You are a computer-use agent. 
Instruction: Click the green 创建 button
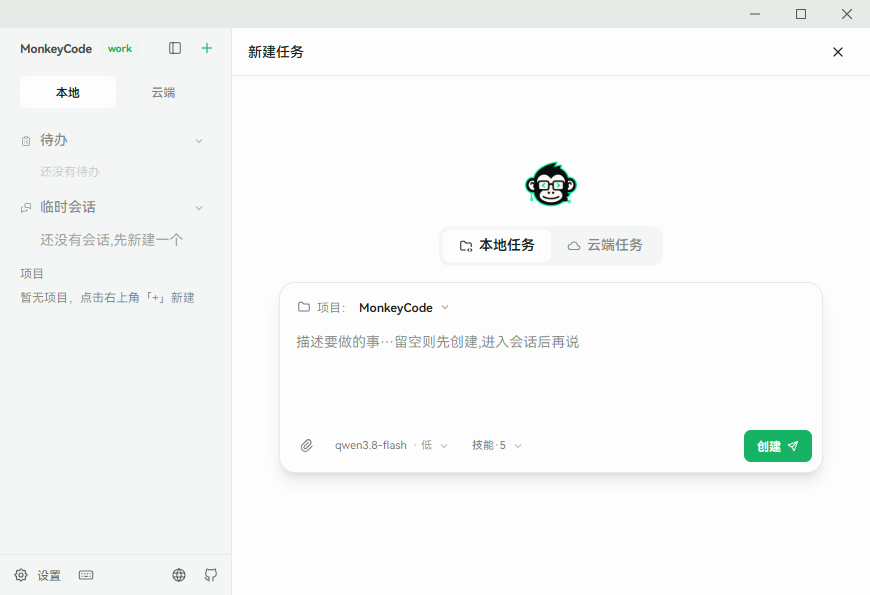pyautogui.click(x=777, y=446)
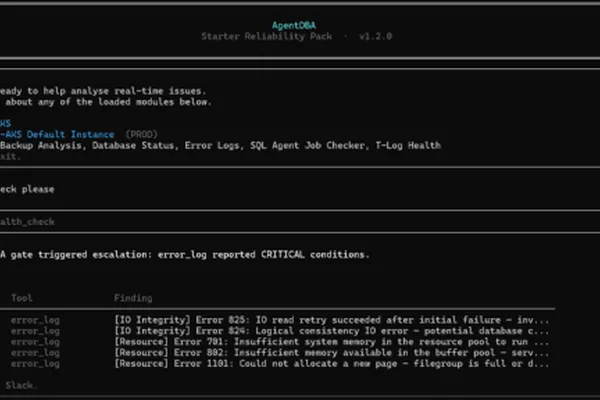Click the AKS Default Instance link
600x400 pixels.
click(57, 134)
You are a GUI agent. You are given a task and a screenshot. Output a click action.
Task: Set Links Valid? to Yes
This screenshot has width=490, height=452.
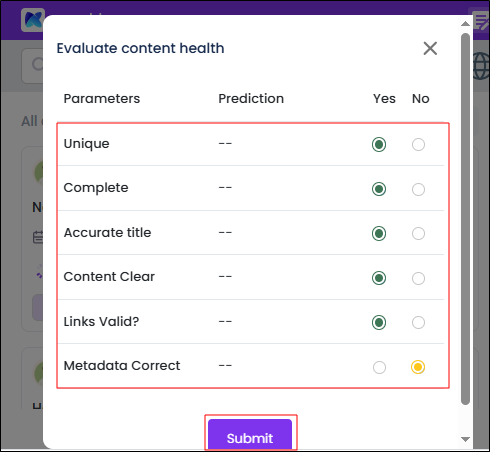coord(379,322)
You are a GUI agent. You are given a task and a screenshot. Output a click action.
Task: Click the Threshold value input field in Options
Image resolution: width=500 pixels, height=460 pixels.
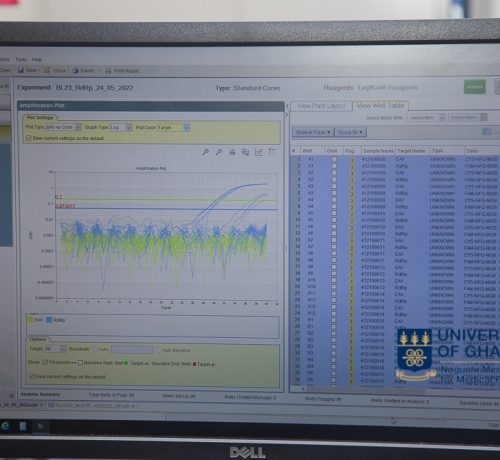click(132, 350)
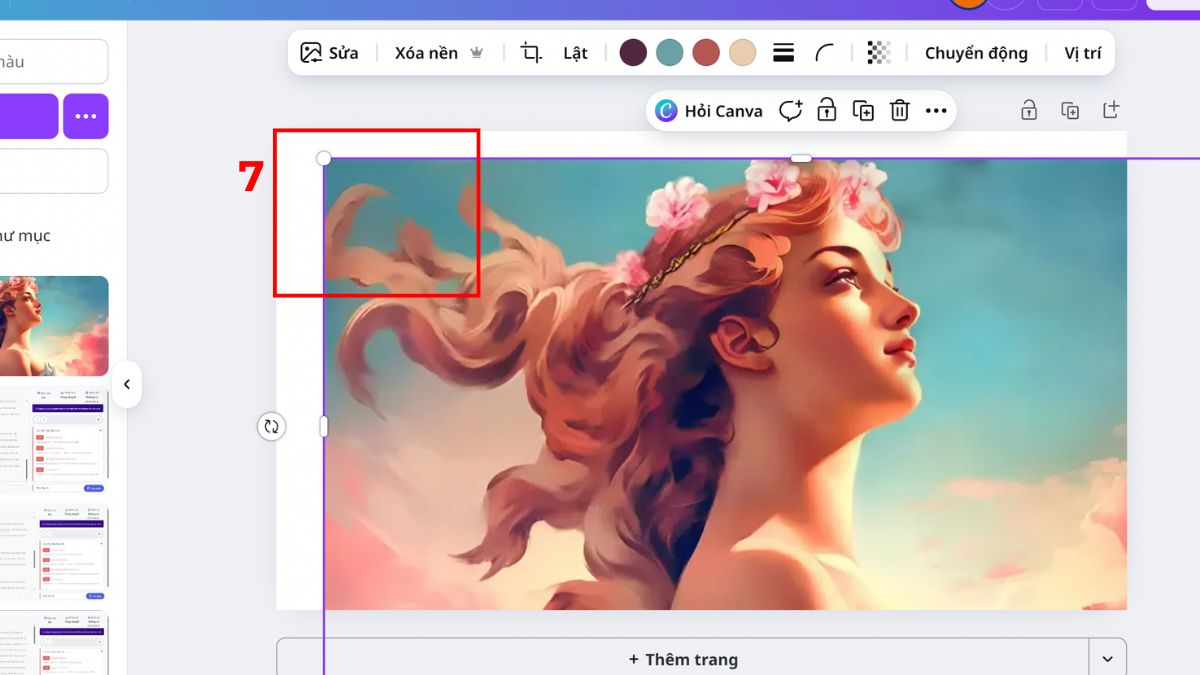Duplicate the selected image element
This screenshot has height=675, width=1200.
pos(863,111)
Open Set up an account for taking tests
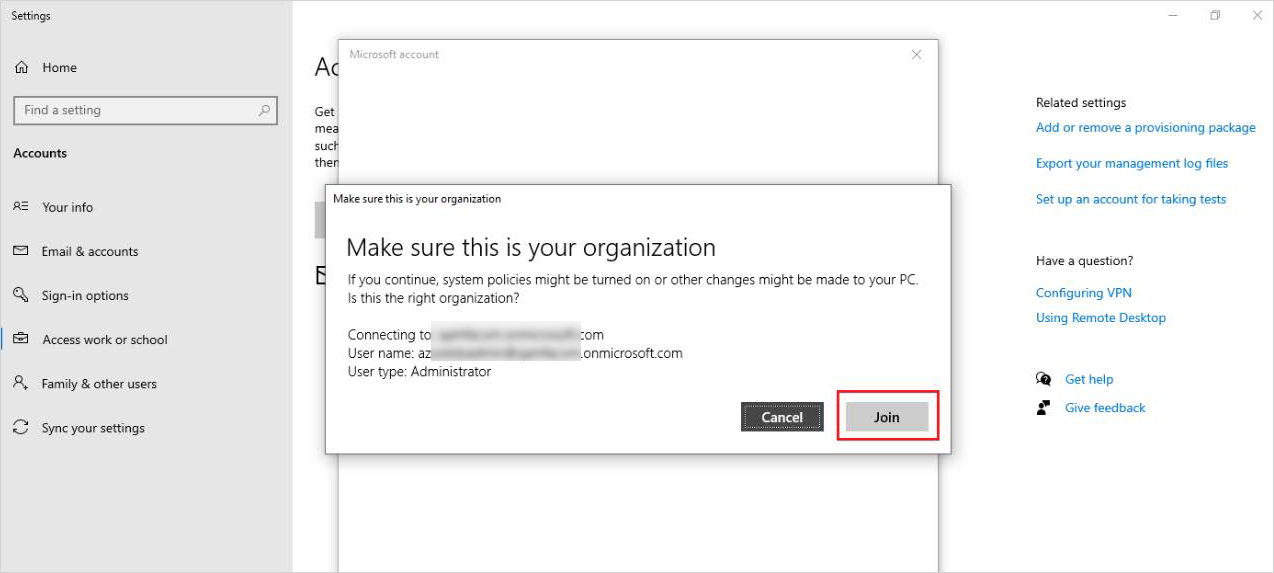Screen dimensions: 1274x573 coord(1130,199)
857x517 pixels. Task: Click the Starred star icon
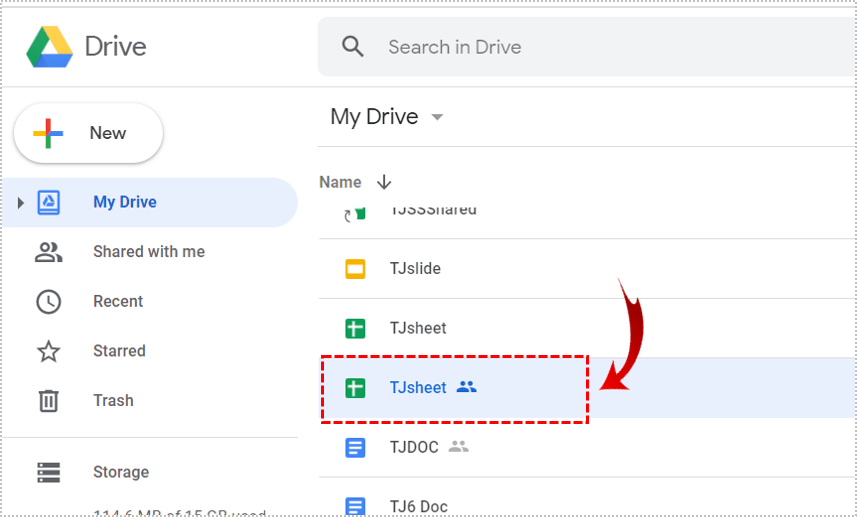(48, 351)
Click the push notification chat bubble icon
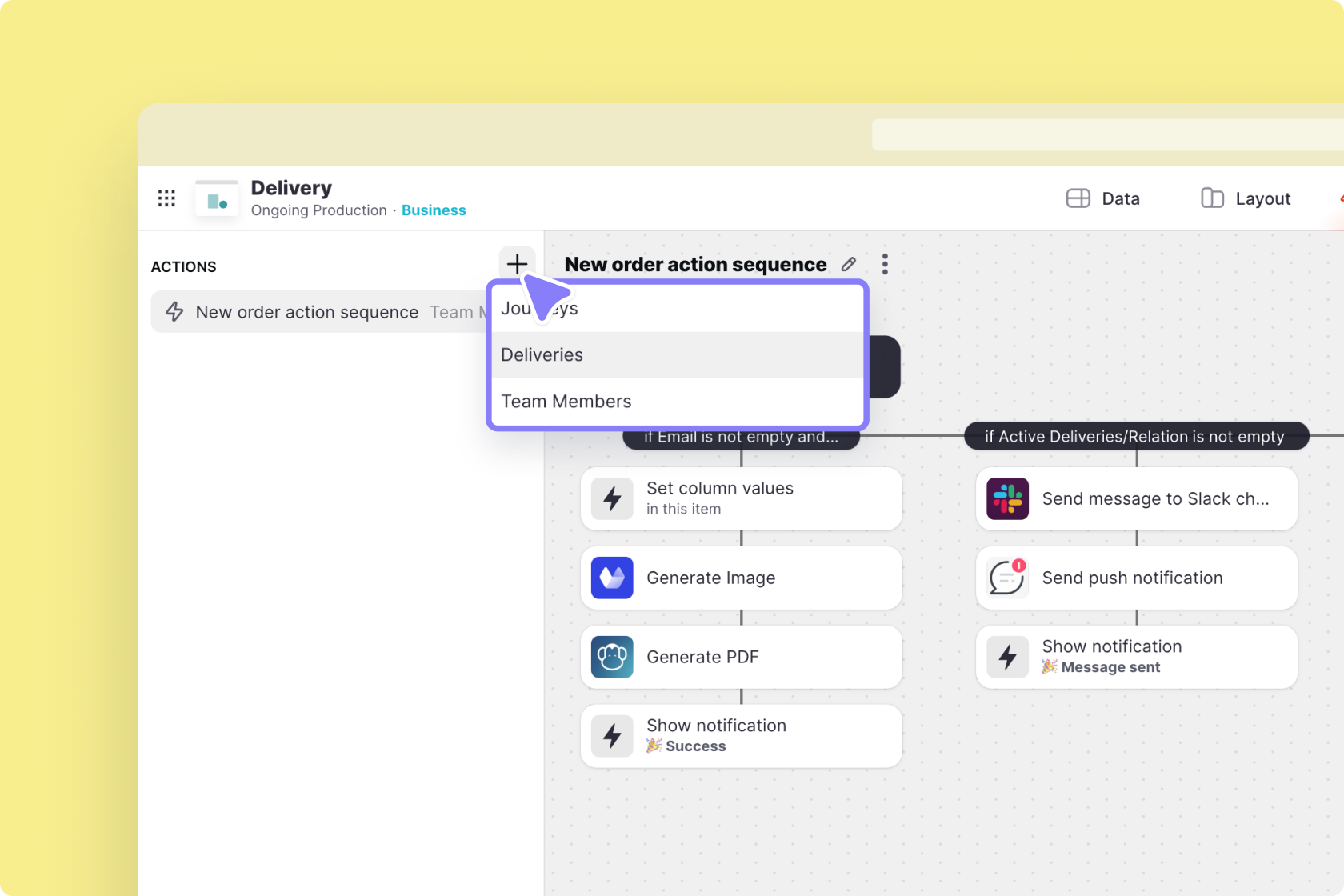This screenshot has height=896, width=1344. tap(1007, 578)
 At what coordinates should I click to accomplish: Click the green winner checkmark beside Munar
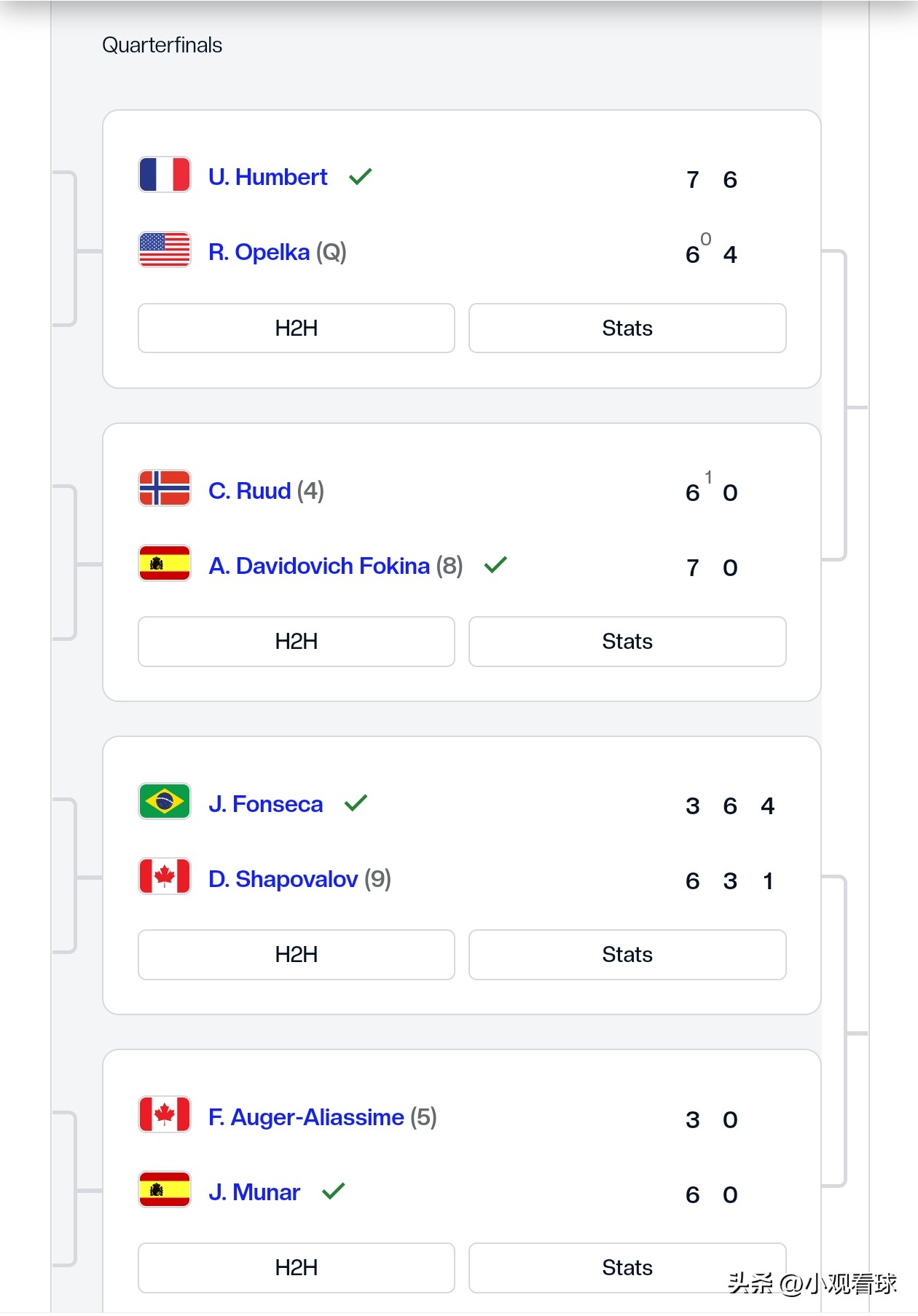(x=333, y=1191)
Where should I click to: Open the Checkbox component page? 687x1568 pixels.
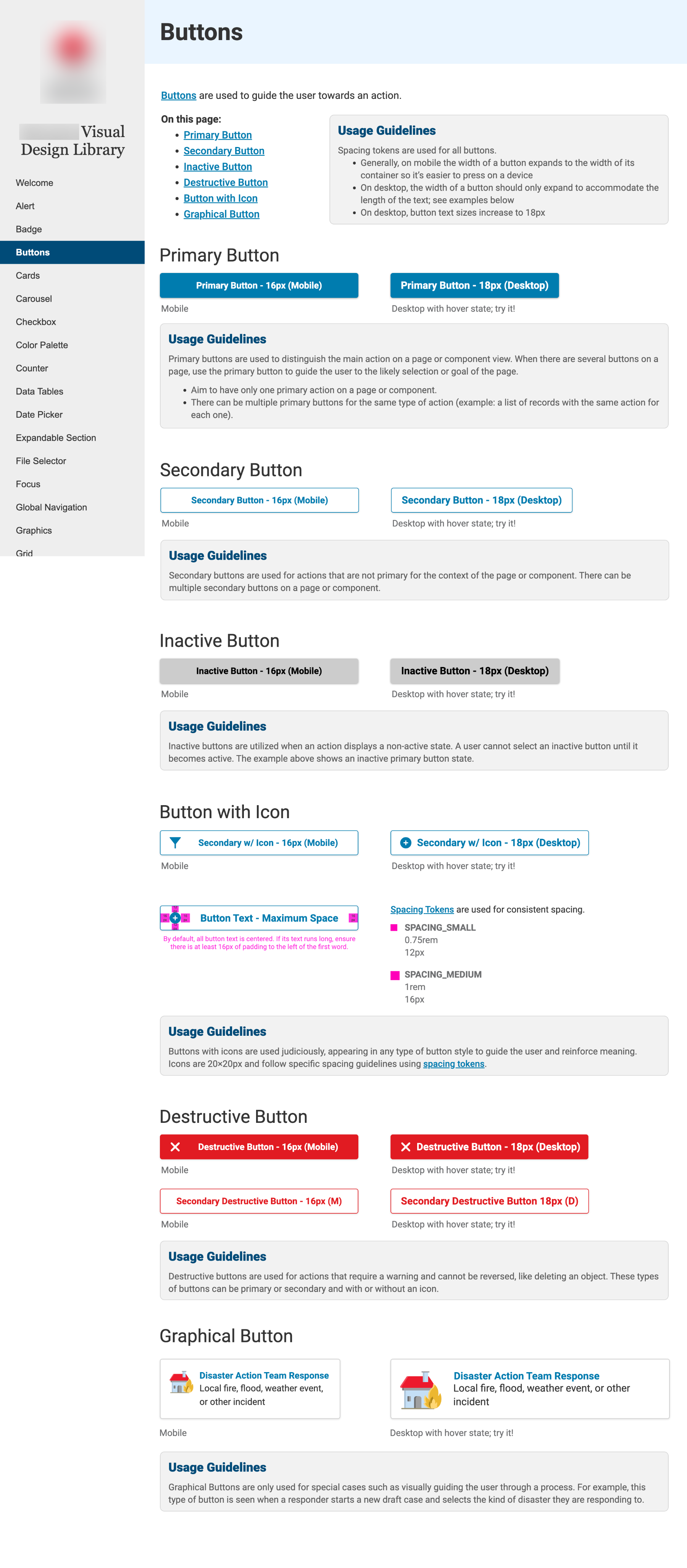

——

§ What is needed: Please reproduce the entries above exactly, omitting every picture.

§ Response to this task:
You are a computer-use agent. 
Instruction: Click the green 创建 button
pyautogui.click(x=777, y=446)
Click the AKS Default Instance link
600x400 pixels.
click(57, 134)
You are a GUI agent. You are given a task and a screenshot. Output a click action.
Task: Set Links Valid? to Yes
This screenshot has width=490, height=452.
coord(379,322)
You are a GUI agent. You are given a task and a screenshot. Output a click action.
Task: Click the Threshold value input field in Options
Image resolution: width=500 pixels, height=460 pixels.
click(132, 350)
Duplicate the selected image element
This screenshot has height=675, width=1200.
pos(863,111)
Open Set up an account for taking tests
Screen dimensions: 1274x573 coord(1130,199)
857x517 pixels. Task: Click the Starred star icon
(48, 351)
Click the push notification chat bubble icon
This screenshot has height=896, width=1344. tap(1007, 578)
 At what coordinates should I click to accomplish: Click the green winner checkmark beside Munar
(x=333, y=1191)
Where should I click to: Open the Checkbox component page? 687x1568 pixels.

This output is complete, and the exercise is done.